The comment touched off an odd but interesting set of tweets from Suzuki san and his followers about gate design, reader performance and walk flow that boils down to this: if the reader transaction speed is slow, increase the distance between the reader and gate flap to keep people walking instead of stopping.

His follow up piece deconstructs ‘FeliCa is faster’ as half misunderstanding transit gate antenna design and RF communication distance because EMVCo reader certification dictates a smaller RF distance, the result of using the EMV contactless supermarket checkout spec on transit gates it was never intended for. All I can say is the truth is in the tap. In theory all NFC flavors and protocols offer the same performance but in real transit use they don’t. Better to get next generation Ultra Wideband Touchless gates in service and dispense with the ‘redesign transit gates for slow EMV contactless/QR transit’ debate nonsense. Design things for the future not the past.

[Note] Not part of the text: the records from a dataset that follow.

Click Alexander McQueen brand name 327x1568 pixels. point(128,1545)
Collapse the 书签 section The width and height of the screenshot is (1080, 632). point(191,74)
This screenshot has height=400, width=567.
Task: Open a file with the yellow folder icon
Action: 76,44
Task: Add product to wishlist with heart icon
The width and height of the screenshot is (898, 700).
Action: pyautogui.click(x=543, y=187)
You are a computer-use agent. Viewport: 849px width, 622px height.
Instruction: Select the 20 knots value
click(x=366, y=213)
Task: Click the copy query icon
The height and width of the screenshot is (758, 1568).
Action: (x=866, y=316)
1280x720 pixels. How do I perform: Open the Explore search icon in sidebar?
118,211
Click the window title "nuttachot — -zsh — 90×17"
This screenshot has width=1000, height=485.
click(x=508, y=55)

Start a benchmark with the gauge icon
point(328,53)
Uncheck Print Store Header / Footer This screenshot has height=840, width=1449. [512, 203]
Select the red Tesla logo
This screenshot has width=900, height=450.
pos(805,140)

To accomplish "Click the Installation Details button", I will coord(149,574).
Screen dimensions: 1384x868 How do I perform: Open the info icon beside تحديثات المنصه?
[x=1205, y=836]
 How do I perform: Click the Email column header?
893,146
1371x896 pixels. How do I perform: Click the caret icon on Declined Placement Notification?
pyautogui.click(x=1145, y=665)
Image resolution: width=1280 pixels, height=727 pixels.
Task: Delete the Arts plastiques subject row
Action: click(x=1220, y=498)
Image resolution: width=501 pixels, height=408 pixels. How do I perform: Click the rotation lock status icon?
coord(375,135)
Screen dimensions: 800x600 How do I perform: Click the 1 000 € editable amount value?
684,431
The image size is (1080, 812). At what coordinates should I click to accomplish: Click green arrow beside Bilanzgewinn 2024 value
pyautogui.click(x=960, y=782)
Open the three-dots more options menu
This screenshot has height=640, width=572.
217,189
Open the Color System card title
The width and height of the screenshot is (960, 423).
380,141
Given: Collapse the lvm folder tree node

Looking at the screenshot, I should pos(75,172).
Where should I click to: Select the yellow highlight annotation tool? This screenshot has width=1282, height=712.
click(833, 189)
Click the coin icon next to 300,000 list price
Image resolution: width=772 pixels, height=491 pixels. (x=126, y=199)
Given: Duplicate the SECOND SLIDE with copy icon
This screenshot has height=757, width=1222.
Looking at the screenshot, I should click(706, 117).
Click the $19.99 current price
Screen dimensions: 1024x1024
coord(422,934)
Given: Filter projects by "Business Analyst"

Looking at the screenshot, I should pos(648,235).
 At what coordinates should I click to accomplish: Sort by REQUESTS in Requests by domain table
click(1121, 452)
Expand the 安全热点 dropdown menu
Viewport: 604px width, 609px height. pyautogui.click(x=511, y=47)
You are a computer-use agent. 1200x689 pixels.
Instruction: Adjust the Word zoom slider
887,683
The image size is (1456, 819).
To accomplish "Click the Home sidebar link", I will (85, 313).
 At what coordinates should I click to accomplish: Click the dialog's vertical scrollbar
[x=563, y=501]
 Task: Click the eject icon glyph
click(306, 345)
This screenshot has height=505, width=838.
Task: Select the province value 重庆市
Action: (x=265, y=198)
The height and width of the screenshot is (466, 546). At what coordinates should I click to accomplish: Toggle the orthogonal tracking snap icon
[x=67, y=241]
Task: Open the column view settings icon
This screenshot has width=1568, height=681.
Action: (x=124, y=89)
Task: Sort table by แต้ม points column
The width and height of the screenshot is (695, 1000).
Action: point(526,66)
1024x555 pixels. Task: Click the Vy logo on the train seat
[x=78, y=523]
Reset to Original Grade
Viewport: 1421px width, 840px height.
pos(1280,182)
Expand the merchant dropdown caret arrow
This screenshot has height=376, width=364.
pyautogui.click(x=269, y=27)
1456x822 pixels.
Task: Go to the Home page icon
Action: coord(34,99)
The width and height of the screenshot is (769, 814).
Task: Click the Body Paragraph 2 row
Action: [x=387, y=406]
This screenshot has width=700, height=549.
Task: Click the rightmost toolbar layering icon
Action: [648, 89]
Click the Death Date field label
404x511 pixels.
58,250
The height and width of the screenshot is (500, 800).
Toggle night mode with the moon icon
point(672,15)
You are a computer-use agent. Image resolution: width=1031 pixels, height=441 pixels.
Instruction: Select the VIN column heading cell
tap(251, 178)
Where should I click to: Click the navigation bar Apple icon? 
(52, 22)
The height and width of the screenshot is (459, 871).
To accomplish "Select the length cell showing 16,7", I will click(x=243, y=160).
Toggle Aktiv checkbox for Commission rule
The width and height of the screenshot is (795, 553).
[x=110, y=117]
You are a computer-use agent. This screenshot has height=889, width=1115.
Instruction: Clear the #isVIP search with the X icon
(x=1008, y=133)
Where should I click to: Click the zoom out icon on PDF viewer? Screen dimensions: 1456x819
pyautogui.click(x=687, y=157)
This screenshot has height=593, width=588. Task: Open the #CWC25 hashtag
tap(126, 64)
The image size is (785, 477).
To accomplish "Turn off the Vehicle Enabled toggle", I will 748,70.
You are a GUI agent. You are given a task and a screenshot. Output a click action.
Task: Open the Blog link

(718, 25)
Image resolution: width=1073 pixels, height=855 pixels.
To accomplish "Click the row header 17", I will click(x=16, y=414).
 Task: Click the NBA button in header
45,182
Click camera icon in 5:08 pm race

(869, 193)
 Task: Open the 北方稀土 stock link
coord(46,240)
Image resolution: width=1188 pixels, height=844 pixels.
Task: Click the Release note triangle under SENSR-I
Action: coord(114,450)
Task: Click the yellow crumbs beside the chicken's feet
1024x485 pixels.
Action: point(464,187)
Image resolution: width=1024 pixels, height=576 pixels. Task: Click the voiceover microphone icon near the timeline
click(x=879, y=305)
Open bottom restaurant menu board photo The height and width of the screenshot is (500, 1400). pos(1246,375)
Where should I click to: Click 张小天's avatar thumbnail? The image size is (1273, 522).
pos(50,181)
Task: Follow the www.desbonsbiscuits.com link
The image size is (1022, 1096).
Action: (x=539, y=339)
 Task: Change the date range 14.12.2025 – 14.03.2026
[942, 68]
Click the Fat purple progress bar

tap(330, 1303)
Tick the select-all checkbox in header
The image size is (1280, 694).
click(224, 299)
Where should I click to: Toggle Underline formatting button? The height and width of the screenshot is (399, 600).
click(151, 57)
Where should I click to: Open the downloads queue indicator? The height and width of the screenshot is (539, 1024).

The current Transit IC local stored fare model does have weak points as suggested in FeliCa Dude’s tweet: discount ticketing, rebates and refunds. If you purchase a Mobile Suica commuter pass, you can easily get a refund back to the bank payment card used to purchase the commuter pass. This is because Suica extras like commuter passes and Green Seat upgrades are supplemental attached services that don’t use the SF purse.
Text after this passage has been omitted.